Stored items:
___

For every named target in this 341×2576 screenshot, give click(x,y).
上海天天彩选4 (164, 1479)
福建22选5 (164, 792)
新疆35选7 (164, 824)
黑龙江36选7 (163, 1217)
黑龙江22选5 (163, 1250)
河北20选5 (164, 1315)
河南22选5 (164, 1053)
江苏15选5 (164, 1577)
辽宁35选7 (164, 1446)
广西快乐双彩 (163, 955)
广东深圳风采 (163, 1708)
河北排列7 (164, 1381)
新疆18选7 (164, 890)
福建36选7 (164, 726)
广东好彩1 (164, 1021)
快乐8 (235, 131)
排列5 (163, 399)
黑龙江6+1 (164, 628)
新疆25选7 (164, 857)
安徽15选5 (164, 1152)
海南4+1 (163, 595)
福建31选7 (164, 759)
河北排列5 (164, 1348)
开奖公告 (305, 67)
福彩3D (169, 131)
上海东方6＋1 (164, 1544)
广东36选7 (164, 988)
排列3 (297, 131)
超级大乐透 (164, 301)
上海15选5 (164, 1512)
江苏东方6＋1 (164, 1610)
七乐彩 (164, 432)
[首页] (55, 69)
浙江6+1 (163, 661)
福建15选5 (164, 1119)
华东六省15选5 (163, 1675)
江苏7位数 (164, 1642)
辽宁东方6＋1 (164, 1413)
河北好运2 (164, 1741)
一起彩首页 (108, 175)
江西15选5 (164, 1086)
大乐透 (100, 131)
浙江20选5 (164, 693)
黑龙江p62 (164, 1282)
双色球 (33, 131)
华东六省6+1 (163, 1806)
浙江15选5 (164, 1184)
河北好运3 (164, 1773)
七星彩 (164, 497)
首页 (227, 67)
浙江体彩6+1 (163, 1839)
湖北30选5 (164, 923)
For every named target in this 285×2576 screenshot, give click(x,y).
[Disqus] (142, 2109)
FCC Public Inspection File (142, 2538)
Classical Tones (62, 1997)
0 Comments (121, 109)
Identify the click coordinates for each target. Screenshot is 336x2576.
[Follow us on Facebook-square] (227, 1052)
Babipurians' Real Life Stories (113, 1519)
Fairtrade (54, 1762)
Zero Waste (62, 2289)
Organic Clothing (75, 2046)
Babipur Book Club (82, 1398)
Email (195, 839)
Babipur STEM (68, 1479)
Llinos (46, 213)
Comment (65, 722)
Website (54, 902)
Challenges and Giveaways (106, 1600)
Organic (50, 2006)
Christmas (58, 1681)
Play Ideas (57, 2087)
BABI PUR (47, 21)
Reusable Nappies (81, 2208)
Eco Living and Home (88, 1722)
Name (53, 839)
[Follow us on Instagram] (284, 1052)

___

Requirement: Write out exactly the lines above from the line with "黑龙江6+1 (164, 628)" through the line with "大乐透 (100, 131)", both of them included, and leave out all other lines.

Output of the task:
黑龙江6+1 (164, 628)
新疆25选7 (164, 857)
安徽15选5 (164, 1152)
海南4+1 (163, 595)
福建31选7 (164, 759)
河北排列5 (164, 1348)
开奖公告 (305, 67)
福彩3D (169, 131)
上海东方6＋1 (164, 1544)
广东36选7 (164, 988)
排列3 (297, 131)
超级大乐透 (164, 301)
上海15选5 (164, 1512)
江苏东方6＋1 (164, 1610)
七乐彩 (164, 432)
[首页] (55, 69)
浙江6+1 (163, 661)
福建15选5 (164, 1119)
华东六省15选5 (163, 1675)
江苏7位数 (164, 1642)
辽宁东方6＋1 (164, 1413)
河北好运2 (164, 1741)
一起彩首页 (108, 175)
江西15选5 (164, 1086)
大乐透 (100, 131)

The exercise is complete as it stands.